Case closed: D'Souza sentenced, King's moves forward


New York, NEW YORK—After nine months in court, Judge Richard Berman sentenced former President of The King’s College, Dinesh D’Souza, to five years of probation and fined him $30,000 last Tuesday, putting the campaign finance scandal to rest. According to WORLD Magazine, D’Souza will spend the first eight months of his sentence in a confinement center in his home city of San Diego. There he will attend weekly counseling sessions and teach immigrants English. His overall punishment is well below the federal guidelines of 10-16 months in prison.

The New York Times reported that after the sentencing D’Souza was relieved:

“I’m just happy I can pay my debt to society and get on with my work,” D’Souza said.

D’Souza pleaded guilty in May for organizing $20,000 of fraudulent donations for the campaign of Republican U.S. Senate candidate, Wendy Long, WORLD reported.

Not only was D’Souza’s case closed this past week, but Friday his former Assistant, Tyler Vawser, left his position as Director of Marketing and Personal Relations at King’s to start his own company.

Vawser declined to comment on whether there was a connection between him leaving the college and the D’Souza scandal. However, according to an email from King’s President, Dr. Gregory Allen Thornbury, “Many weeks ago Tyler initiated this transition to what is clearly a significant and positive new development in his career.”

WORLD reported that during the hearing last Tuesday the judge had some serious words for Vawser, who, when working with D’Souza, gave $10,000 in straw donations to Long’s campaign in he and his wife’s names. Vawser was allowed immunity from the prosecution by agreeing to testify as a witness against D’Souza.

“How is that friendship to implicate oneself and one’s spouse in a possible election crime?” Judge Berman said. Berman also condemned Vawser for not taking responsibility for his fault in the matter.

But in spite of his involvement in the D’Souza scandal, it’s clear that Vawser will be missed at King’s.

“On behalf of the administration, I want to say that we are thankful for his faithful service to the college,” said Thornbury. “On a personal level, I am sad to see him go.”

The current Executive Director for Educational Ventures at King’s, Duanne Moeller said hiring Vawser was “one of the best decisions [he] ever made.” He called Vawser “hardworking” and said that he “has done an excellent job marketing the college.”

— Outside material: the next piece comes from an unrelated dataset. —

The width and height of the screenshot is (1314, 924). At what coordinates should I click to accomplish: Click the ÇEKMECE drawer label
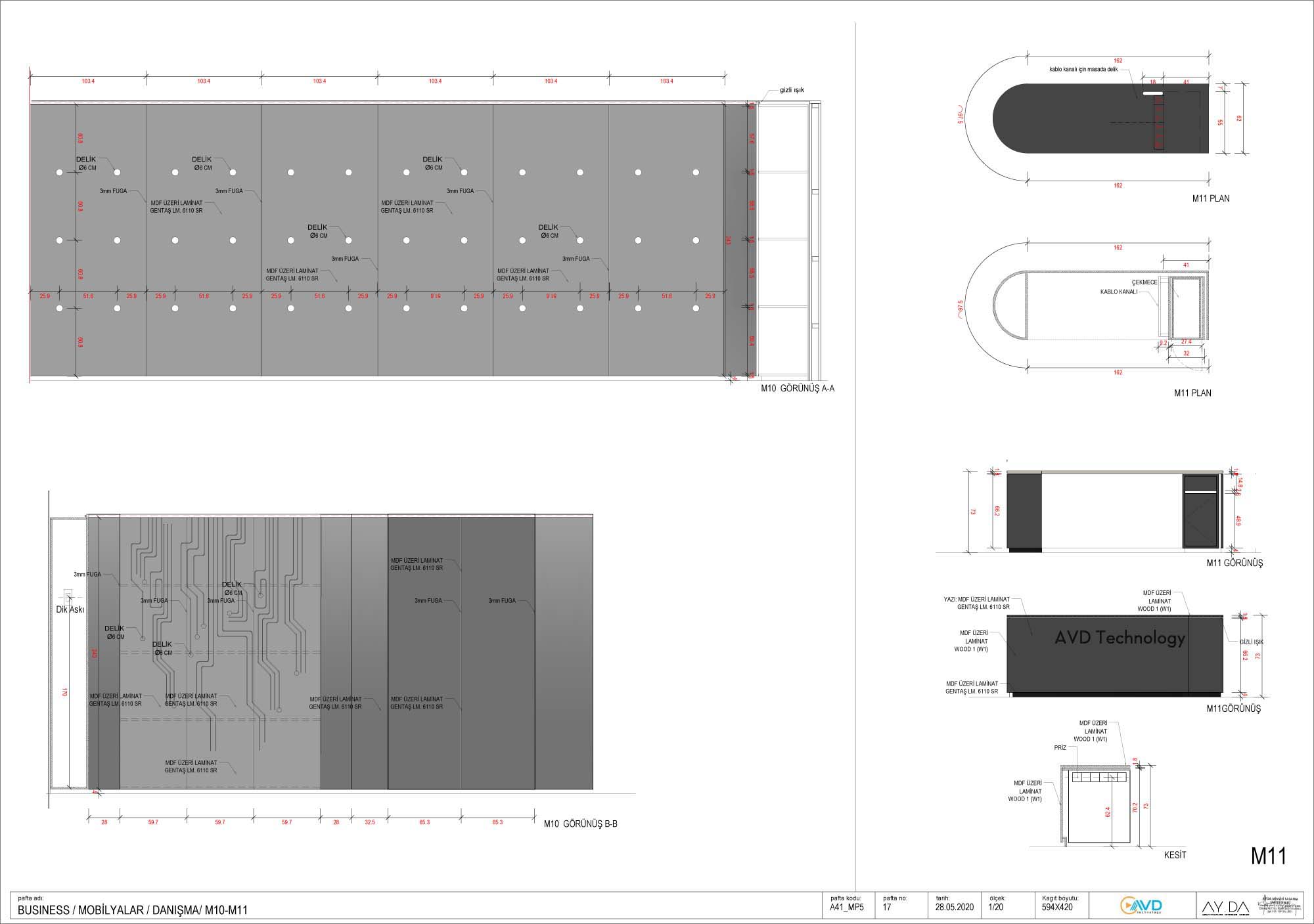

Closure surrounding D’Souza and King’s also surfaced in a recent column by Marvin Olasky. Olasky, who’s currently the Editor in Chief of WORLD, previously served as Provost at King’s. In his article entitled “Course Reversal,” he described the experience surrounding his decision to leave King’s when the board hired D’Souza.

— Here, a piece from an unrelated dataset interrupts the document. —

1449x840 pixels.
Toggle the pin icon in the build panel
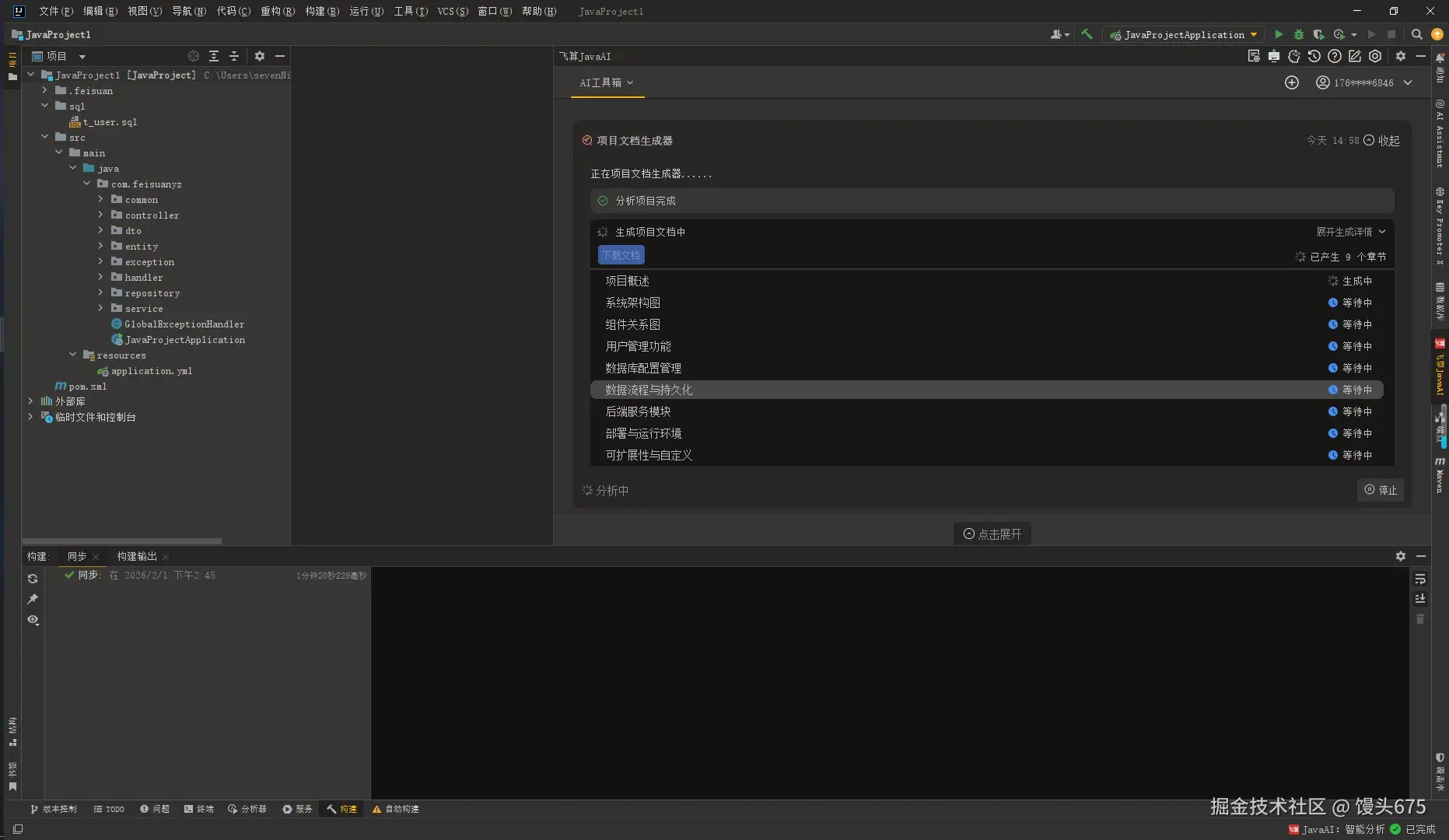(33, 599)

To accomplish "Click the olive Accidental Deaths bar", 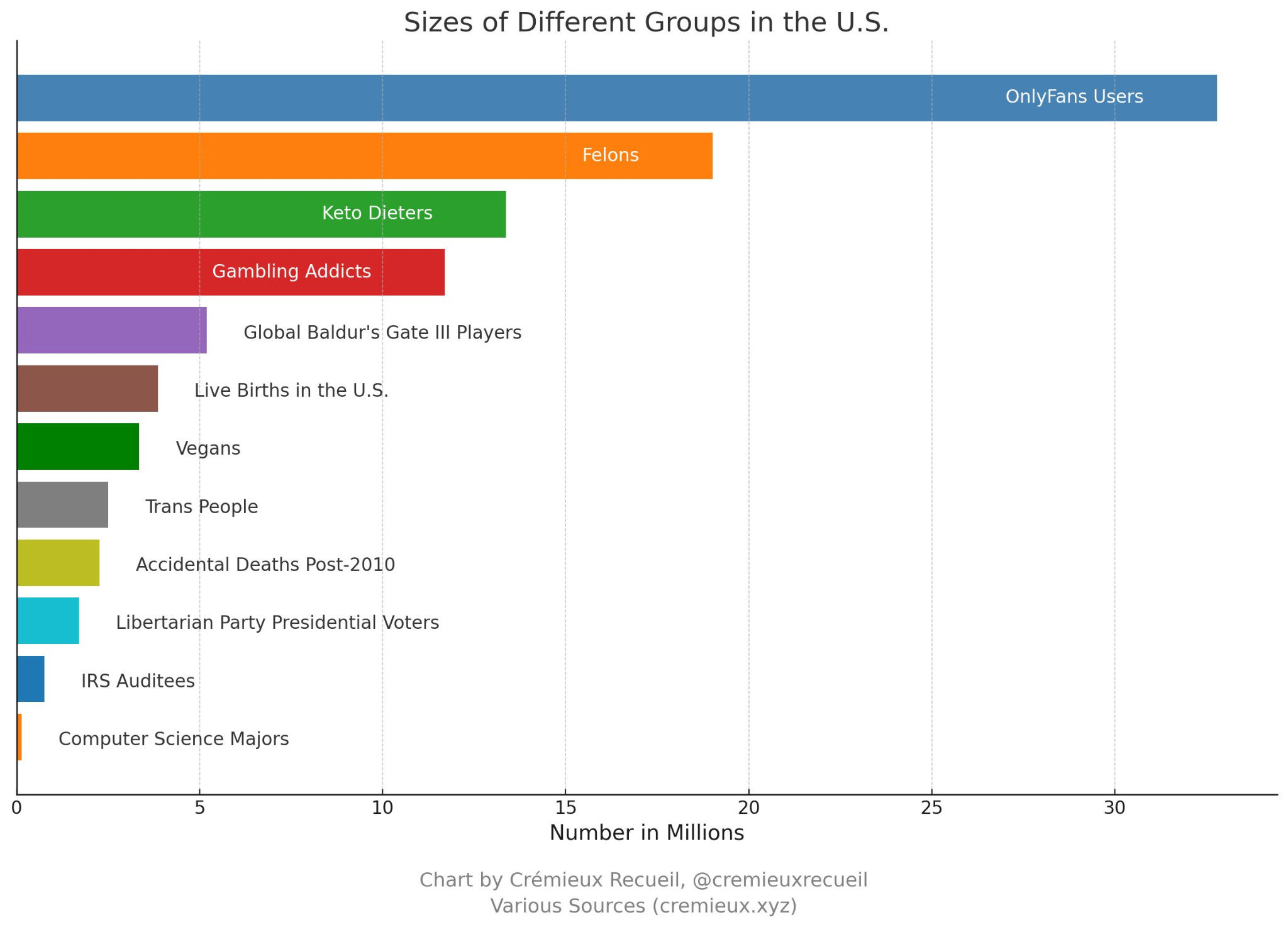I will click(58, 563).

Olasky discussed the disagreement saying, “The King’s board, to my naive surprise, didn’t focus on what D’Souza believed: His task was to lasso a desperately needed big donor or donors.”

After much disagreement and an internal debate of whether to make a scene or leave quietly, Olasky made the latter choice telling professors as he left, “Keep your chins up in the classroom and your heads down in relation to the new administration. Wait and see what God will do.”

Although Olasky said that he “still [misses] King’s” he made it clear that he sees Thornbury as God’s provision for the college:

“God provided a replacement committed to the Protestant evangelical tradition: Greg Thornbury, an ordained minister who had been dean of the School of Theology and Missions at a solidly evangelical school, Union University,” Olasky said.

King’s students are also thankful for Thornbury.

“Being president was one of the several hats that Mr. D’Souza had to wear, so this affected his ability to interact with students and fully engage at King’s,” Laurel Recsetar (’15) said. “I think the student body is much more enthusiastic and respective to [President Thornbury’s] leadership because he personally engages with students face-to-face.”

Kendall Seely (’15), who spent her first year-and-a-half at King’s under D’Souza’s presidency, said, “There was a huge emphasis on politics and not as much on Christianity and the fact that we were a Christian school.”

Seely isn’t sure whether that was because of D’Souza but said that his exit “created this conversation with the student body about what kind of school we wanted to be” and “a desire for revival” among the students and faculty.

Reflecting on her King’s experience since sophomore year, Seely said, “It feels like a different school.”